Foto 15 – Troféu da pescaria pego durante a chuva.


Foto 16 – Tucunaré Açu de 8.5kg capturando durante a chuva.

Depois da captura do troféu, eu já estava com a pescaria ganha e sem a pressão de quebrar o meu recorde na primeira viagem a Amazônia. Nos próximos dias, continuamos com diversas capturas e no penúltimo dia de pescaria, encontrei outro peixe grande. Estávamos pescando na pauleira, olhei para o lado e tinha um tronco grande separado dos outros. O guia não hesitou e falou: - pode arremessar que ali tem um peixe grande. Eu estava com uma isca de meia água Coriso – Lucky moldes (isca presenteada pelo amigo Cezinha para todos os pescadores e muito produtiva para vários dos colegas), a arremessei paralelo ao tronco e vinha trabalhando, quando a isca ia passando pelo tronco, foi bote certeiro e a carretilha começou a tomar linha. No mesmo momento, o parceiro Bruno também engatou outro tucunaré. Fiquei impressionado com a tomada de linha na carretilha fechada e o bicho não parava de tomar linha. Como o lugar era cheio de estrutura, o peixe foi trançando a linha nos paus até que parou. Pensei ou fisguei um jacaré ou é um tucunaré, dos grandes. Fomos desenroscando a linha até chegarmos no final, infelizmente o peixe já não estava mais na isca. Isca desenroscada e escamas na garatéia para provar que era peixe mesmo. Nas palavras sábias do piloteiro, quando é para ser seu o peixe ele não escapa mas quando não é não tem o que fazer!
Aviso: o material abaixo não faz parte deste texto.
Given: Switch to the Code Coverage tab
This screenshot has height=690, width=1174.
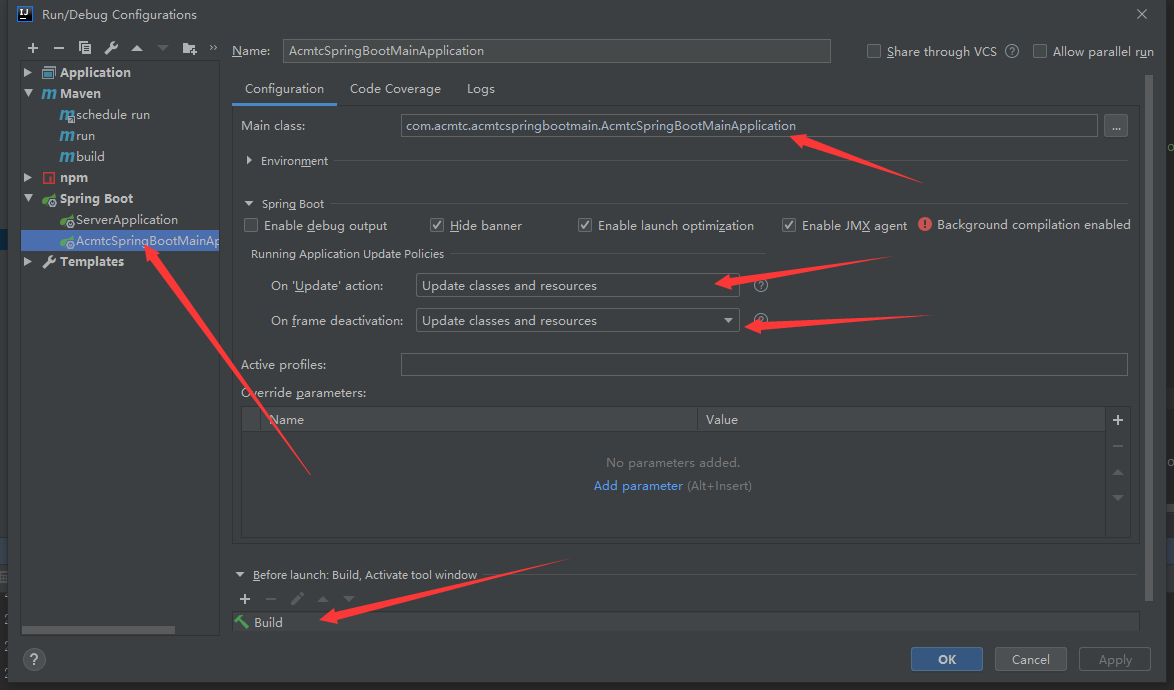Looking at the screenshot, I should coord(395,89).
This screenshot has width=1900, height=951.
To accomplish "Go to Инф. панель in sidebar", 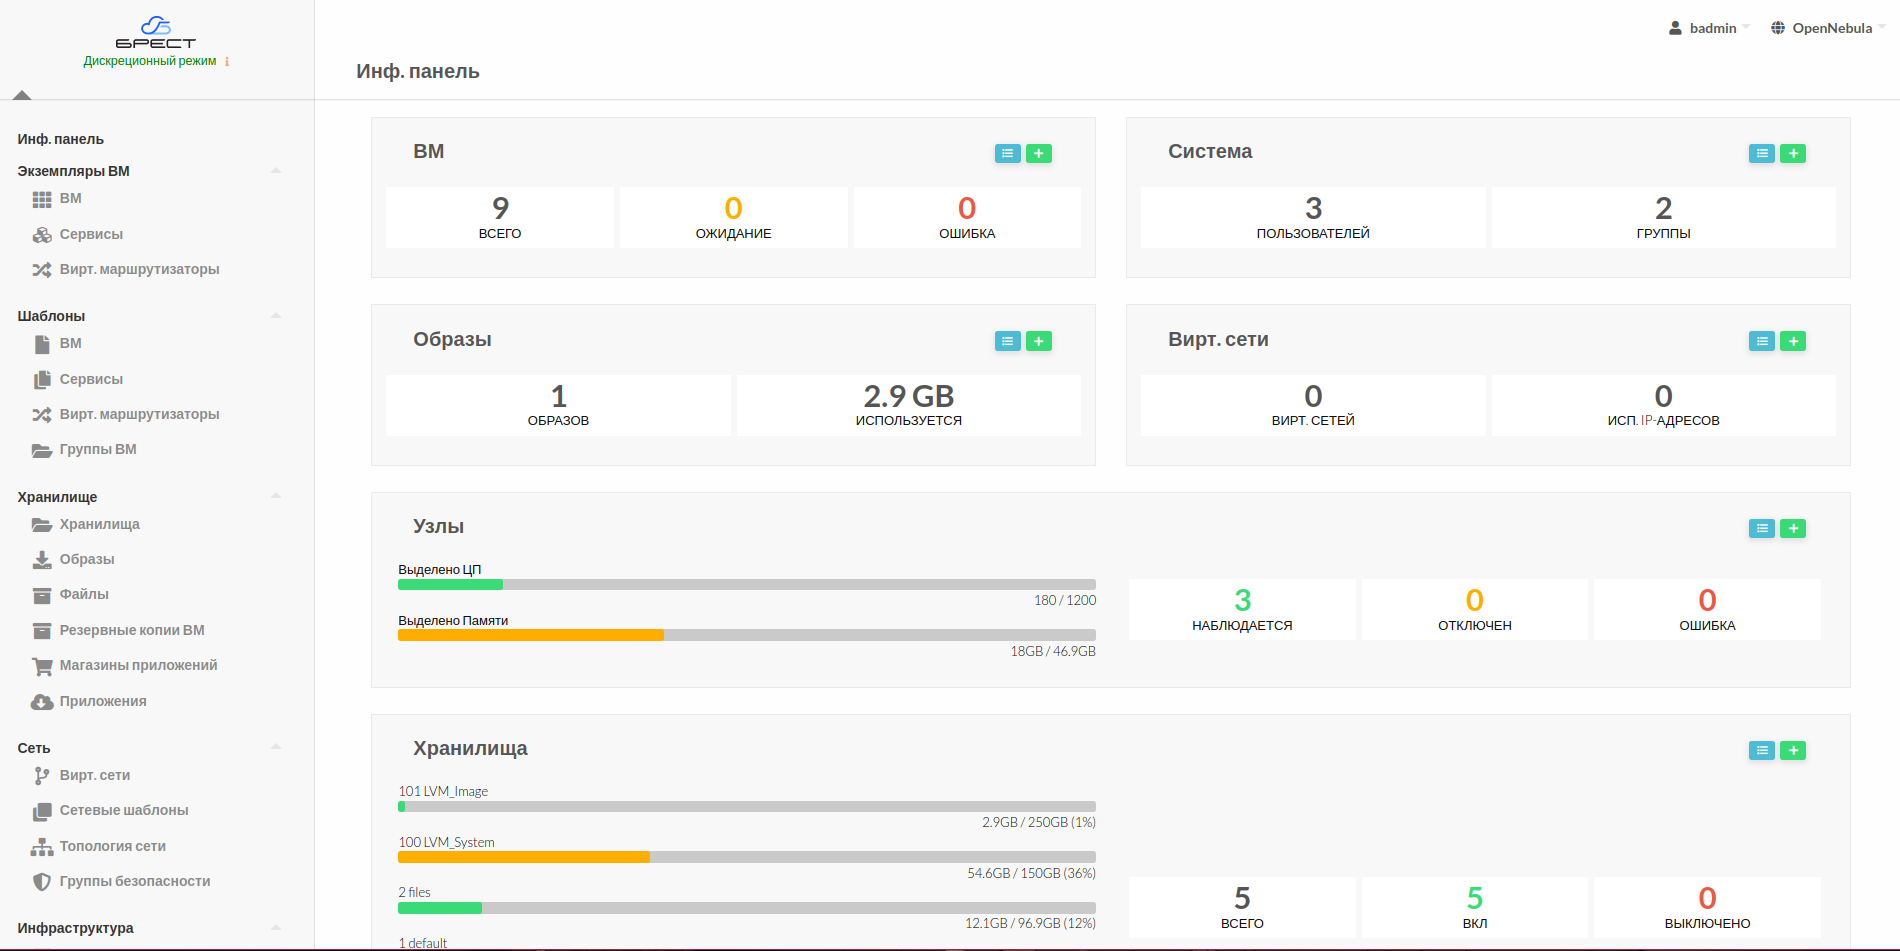I will click(61, 139).
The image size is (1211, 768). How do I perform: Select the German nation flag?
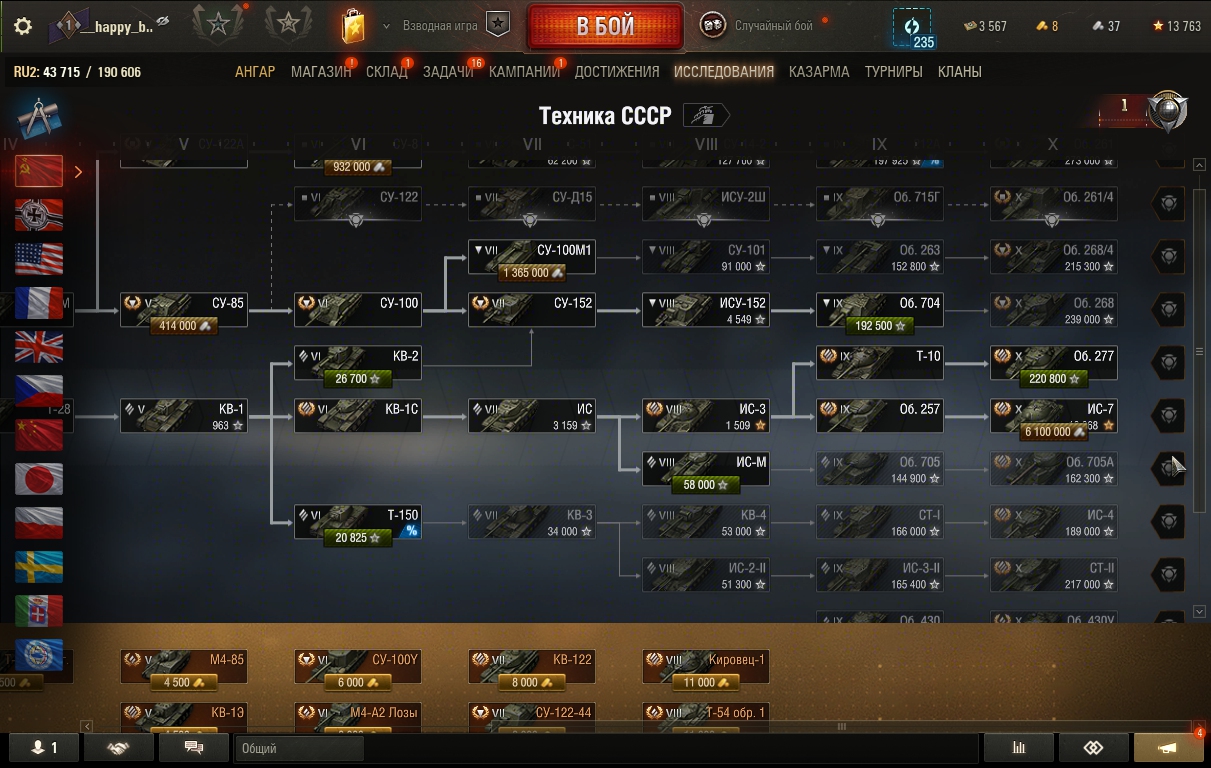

Fiquei com vontade de ver a cara do animal, mas como lema de pescador o maior sempre escapa e ficou para uma próxima. Concluímos o sexto e último dia de pescaria, satisfeitos com nossa média diária de 30 peixes. No final, o grupo foi responsável por pegar 1154 peixes em 12 pescadores, uma média muito boa na Amazônia, com os dois maiores exemplares de 8.5kg e 9kg. No retorno, tivemos problemas com a lancha rápida e o grupo teve que ser divido em duas lanchas menores que não foram nada confortáveis para fazer o translado de volta à Borba. Os operadores deveriam tem uma lancha do mesmo padrão de backup para esse tipo de infortúnio. Foram dias espetaculares em companhia de bons amigos, fazendo o que mais gosto. Depois dessa primeira viagem fica o gostinho de querer voltar no próximo ano, quem sabe para conhecer na próxima vez os Açus do rio Negro. Gostaria de agradecer a meu sócio Cezar pela organização do grupo e por não medir esforços para que o grupo se sentisse bem mesmo com alguns problemas do operador. Também agradeço a toda a turma, pessoal de São Paulo, Rio Grande do Sul e o meu parceiro Bruno por mais essa aventura espetacular.


Foto 17 – Por do sol visto da cabana do acampamento, paradisíaco.

Equipamentos:
O Ideal é levar varas entre 5’6 a 6’0 de 20 a 25lbs com carretilhas de perfil baixo, a linha de ser multifilamento 50lbs apesar de alguns pescadores utilizar até 65lbs. Lider de fluorocarbo 60lbs do comprimento da vara é essencial para não ter a linha rompida na estrutura. Iscas de superfícies grande de hélice como as Rip Roller, Amazon Ripper, Woodchopper 6.5” são muito produtivas, além de zaras e poppers. Jigs não podem faltar como também iscas de meia água de 10cm.


Foto 18 – Tralha pegadeira, iscas de superfície e jig.